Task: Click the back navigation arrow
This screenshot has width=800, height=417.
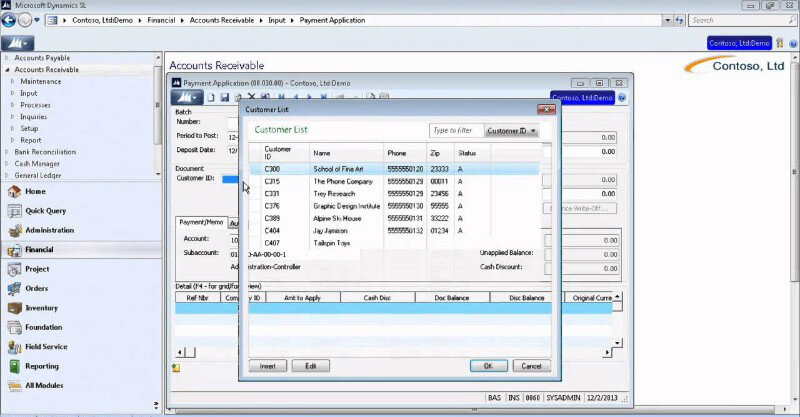Action: tap(10, 19)
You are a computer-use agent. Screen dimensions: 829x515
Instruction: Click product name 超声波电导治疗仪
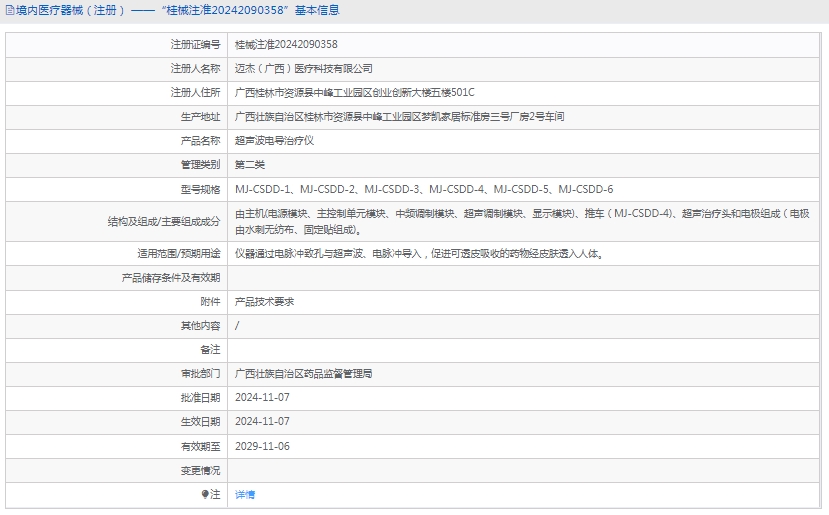pyautogui.click(x=274, y=141)
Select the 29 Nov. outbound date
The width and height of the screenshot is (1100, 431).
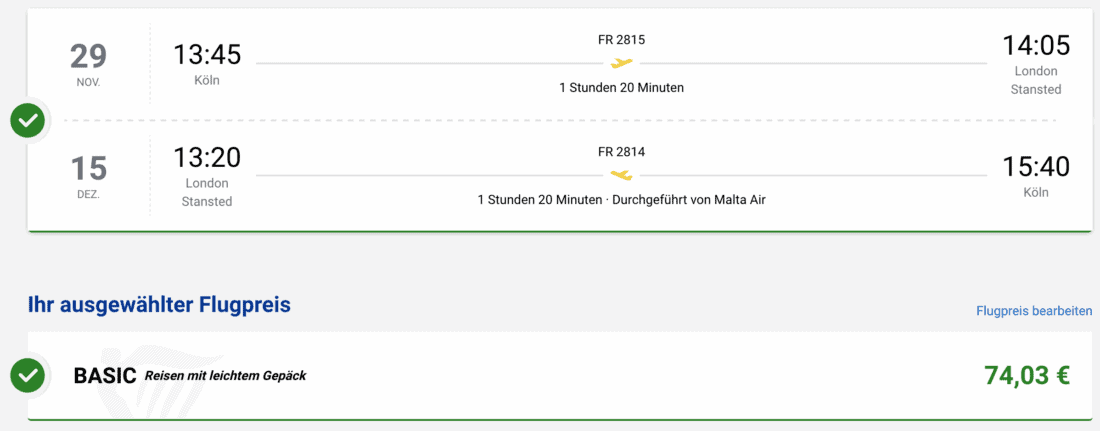[88, 63]
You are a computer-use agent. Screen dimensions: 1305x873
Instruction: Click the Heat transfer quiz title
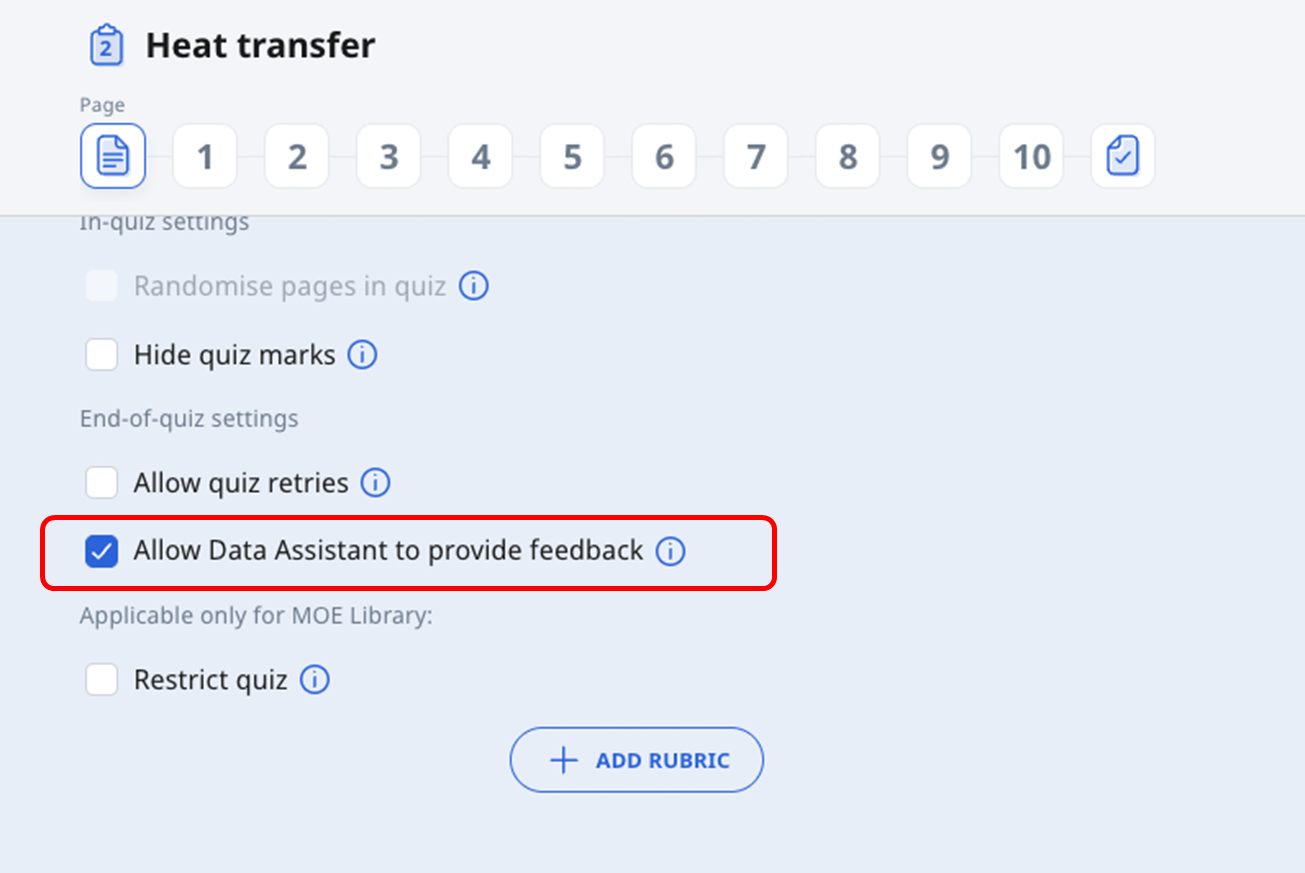click(260, 46)
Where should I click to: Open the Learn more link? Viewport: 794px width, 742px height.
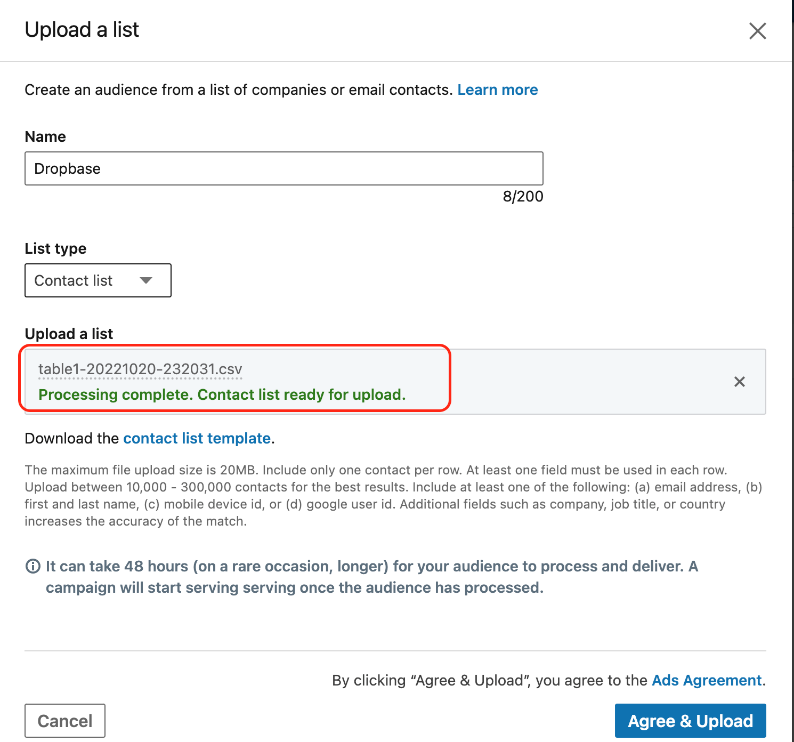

■ Required action
Copy the lines above exactly. Do not include pictures.

■ Final answer
Task: Click the back navigation arrow
This screenshot has width=800, height=417.
Action: tap(10, 19)
You are a computer-use agent. Screen dimensions: 829x515
Instruction: Click product name 超声波电导治疗仪
pyautogui.click(x=274, y=141)
Select the 29 Nov. outbound date
The width and height of the screenshot is (1100, 431).
[88, 63]
You are a computer-use agent. Screen dimensions: 1305x873
Instruction: Click the Heat transfer quiz title
click(260, 46)
Where should I click to: Open the Learn more link? Viewport: 794px width, 742px height.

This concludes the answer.